Saved entries =>
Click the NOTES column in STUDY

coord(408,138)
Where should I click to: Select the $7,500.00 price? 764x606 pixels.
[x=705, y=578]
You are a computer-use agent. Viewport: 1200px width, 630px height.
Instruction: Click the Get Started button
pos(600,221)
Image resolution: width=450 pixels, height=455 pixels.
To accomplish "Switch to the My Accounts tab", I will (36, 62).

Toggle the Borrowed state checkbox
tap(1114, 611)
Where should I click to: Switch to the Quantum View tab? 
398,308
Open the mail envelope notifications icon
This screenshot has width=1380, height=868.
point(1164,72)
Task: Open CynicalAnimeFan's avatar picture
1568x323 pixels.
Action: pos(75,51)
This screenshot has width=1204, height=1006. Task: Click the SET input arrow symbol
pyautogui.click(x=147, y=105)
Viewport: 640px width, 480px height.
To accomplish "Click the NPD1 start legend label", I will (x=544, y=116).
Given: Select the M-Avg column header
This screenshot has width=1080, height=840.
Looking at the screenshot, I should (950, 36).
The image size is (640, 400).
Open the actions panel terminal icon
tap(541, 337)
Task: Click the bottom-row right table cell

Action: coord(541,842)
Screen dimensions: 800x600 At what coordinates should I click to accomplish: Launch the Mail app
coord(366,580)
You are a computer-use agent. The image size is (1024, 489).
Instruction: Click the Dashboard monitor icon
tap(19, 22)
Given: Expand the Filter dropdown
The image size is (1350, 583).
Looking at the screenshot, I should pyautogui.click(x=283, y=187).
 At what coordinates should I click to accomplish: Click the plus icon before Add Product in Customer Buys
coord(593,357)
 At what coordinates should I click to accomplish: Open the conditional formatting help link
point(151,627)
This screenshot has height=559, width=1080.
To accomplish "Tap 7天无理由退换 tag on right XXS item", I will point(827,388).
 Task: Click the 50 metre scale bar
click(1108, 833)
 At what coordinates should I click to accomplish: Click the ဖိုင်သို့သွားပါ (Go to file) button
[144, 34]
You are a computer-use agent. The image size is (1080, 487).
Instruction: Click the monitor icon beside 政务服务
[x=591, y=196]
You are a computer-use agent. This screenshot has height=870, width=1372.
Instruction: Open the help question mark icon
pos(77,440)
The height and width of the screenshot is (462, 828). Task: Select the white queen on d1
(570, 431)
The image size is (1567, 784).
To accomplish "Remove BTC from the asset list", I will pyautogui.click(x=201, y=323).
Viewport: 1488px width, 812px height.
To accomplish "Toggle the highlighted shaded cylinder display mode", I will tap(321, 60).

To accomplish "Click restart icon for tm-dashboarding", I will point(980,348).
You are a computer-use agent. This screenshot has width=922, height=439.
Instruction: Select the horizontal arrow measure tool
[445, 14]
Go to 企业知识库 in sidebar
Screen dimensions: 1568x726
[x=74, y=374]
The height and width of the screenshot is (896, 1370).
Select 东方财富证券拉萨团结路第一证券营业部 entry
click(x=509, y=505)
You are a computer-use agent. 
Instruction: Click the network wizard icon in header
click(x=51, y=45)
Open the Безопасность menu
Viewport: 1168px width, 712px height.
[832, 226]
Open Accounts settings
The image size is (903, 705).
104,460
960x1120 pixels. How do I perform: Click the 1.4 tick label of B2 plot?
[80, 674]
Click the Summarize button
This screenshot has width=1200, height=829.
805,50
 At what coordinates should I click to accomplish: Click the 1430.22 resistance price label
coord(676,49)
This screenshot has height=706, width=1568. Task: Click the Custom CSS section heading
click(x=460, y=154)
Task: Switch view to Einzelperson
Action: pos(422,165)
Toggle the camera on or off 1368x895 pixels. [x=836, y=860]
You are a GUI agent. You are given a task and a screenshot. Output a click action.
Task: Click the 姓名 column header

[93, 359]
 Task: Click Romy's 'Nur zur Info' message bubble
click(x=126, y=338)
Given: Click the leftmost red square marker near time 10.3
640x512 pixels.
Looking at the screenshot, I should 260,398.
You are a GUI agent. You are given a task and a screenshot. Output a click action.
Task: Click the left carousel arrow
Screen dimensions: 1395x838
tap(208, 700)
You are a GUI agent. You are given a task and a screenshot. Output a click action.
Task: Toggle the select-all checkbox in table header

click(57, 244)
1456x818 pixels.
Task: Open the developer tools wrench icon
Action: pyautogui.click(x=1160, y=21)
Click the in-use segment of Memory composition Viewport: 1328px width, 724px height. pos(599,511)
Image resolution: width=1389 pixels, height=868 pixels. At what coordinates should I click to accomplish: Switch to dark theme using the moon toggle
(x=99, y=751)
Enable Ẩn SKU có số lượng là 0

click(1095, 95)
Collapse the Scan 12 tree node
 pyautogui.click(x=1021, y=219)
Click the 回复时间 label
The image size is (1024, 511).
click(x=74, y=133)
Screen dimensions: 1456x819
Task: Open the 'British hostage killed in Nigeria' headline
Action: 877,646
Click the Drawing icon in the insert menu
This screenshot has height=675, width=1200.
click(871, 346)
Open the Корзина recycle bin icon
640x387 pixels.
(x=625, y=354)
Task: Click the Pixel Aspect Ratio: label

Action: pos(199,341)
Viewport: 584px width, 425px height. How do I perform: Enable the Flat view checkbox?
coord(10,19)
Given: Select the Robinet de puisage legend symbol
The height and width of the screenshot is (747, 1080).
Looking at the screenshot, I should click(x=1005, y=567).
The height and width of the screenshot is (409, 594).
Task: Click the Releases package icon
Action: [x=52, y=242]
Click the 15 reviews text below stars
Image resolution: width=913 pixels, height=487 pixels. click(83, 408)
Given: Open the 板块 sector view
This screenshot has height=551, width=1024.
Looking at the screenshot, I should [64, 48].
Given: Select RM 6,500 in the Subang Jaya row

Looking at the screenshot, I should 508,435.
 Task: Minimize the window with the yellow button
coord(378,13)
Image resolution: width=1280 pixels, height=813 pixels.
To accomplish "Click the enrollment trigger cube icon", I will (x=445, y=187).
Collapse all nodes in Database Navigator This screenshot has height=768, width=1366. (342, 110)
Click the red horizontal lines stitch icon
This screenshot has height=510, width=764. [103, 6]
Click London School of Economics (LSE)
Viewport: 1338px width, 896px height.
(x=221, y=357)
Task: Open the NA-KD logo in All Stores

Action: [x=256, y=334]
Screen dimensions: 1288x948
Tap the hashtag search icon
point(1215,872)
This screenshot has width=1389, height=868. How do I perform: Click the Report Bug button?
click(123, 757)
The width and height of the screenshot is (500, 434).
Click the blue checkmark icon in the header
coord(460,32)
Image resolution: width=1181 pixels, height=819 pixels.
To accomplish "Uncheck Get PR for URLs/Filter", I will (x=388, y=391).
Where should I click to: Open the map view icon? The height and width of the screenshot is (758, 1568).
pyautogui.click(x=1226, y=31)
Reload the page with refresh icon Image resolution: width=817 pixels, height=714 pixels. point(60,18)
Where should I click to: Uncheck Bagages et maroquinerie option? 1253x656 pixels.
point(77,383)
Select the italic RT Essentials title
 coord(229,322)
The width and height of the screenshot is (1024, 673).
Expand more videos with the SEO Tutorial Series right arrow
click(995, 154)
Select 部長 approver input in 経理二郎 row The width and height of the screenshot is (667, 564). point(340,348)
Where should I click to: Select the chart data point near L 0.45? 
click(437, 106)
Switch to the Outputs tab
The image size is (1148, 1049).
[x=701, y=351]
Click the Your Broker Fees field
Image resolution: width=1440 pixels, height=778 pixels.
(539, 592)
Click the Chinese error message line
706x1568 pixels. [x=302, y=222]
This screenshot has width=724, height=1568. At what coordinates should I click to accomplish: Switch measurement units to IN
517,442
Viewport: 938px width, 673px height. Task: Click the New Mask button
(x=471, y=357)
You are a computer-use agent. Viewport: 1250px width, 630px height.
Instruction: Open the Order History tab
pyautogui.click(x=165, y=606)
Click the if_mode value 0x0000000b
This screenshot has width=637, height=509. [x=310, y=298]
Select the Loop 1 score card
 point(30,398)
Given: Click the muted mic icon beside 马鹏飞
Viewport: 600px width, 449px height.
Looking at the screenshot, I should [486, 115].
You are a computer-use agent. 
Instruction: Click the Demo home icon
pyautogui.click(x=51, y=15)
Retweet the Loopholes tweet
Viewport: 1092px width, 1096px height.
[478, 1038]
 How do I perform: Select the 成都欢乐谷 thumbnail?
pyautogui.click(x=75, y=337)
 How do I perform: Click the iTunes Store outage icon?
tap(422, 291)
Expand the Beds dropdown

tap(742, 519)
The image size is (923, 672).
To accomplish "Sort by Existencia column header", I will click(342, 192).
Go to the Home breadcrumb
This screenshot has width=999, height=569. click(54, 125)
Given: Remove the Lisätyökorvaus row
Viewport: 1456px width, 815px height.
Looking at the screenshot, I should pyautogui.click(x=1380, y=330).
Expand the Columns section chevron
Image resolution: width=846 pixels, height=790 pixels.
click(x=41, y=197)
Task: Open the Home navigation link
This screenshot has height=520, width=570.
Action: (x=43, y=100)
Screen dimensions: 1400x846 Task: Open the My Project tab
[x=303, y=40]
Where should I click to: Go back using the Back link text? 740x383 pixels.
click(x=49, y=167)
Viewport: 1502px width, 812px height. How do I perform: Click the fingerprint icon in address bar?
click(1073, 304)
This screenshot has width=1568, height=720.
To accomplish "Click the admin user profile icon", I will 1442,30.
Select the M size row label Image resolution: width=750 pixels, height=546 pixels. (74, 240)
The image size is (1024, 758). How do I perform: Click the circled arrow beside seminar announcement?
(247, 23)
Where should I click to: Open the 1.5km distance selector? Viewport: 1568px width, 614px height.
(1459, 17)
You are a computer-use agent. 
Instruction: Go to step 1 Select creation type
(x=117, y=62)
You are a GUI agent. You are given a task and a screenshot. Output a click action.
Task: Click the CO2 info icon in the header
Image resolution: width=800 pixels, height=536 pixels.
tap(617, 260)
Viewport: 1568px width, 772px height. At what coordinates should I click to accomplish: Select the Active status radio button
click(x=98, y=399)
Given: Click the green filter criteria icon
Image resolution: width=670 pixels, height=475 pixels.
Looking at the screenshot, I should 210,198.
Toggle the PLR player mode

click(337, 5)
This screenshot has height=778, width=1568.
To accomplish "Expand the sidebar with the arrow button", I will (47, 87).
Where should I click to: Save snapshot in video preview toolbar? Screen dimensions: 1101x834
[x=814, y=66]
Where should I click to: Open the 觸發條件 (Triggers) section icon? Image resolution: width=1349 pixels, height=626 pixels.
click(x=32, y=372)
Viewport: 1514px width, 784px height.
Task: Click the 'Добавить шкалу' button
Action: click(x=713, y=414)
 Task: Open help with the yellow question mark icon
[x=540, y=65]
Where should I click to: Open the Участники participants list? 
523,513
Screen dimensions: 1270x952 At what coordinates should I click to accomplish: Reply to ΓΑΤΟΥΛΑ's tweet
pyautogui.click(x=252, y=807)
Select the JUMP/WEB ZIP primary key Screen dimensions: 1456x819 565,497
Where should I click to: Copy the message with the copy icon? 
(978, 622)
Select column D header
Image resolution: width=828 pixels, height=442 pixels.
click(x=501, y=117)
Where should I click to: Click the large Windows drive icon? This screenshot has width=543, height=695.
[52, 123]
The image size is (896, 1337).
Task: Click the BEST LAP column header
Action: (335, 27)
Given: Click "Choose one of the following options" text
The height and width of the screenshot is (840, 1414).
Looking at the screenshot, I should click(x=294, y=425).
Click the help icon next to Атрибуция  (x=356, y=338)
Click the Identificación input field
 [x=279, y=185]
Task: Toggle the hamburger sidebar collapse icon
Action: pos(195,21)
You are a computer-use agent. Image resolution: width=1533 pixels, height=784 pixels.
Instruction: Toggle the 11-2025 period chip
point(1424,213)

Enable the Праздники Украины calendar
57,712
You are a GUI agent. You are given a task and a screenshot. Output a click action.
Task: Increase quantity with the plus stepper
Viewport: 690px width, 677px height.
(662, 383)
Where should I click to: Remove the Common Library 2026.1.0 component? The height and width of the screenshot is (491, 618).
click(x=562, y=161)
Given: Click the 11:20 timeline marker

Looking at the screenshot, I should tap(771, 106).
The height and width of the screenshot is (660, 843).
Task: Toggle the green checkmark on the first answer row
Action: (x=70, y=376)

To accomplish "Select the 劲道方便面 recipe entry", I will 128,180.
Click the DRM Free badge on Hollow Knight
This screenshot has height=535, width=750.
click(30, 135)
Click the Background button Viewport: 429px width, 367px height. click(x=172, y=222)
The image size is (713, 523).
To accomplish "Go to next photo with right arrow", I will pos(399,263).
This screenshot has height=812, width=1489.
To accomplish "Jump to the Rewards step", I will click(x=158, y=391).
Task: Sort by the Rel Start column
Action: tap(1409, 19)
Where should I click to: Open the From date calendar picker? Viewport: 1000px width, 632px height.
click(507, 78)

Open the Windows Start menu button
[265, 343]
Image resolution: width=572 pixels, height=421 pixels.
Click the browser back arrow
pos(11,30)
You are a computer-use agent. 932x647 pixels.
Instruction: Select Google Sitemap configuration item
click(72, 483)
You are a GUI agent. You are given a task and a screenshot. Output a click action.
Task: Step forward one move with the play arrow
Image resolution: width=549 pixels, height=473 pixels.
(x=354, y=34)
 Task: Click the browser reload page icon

What the task asks =>
The lines to copy run from the first line of the entries to the line containing "Task: Open CynicalAnimeFan's avatar picture"; copy them exactly and output nothing else.

Problem solution =>
Click the NOTES column in STUDY

coord(408,138)
Where should I click to: Select the $7,500.00 price? 764x606 pixels.
[x=705, y=578]
You are a computer-use agent. Viewport: 1200px width, 630px height.
Instruction: Click the Get Started button
pos(600,221)
Image resolution: width=450 pixels, height=455 pixels.
To accomplish "Switch to the My Accounts tab", I will (36, 62).

Toggle the Borrowed state checkbox
tap(1114, 611)
Where should I click to: Switch to the Quantum View tab? 
398,308
Open the mail envelope notifications icon
This screenshot has width=1380, height=868.
point(1164,72)
Task: Open CynicalAnimeFan's avatar picture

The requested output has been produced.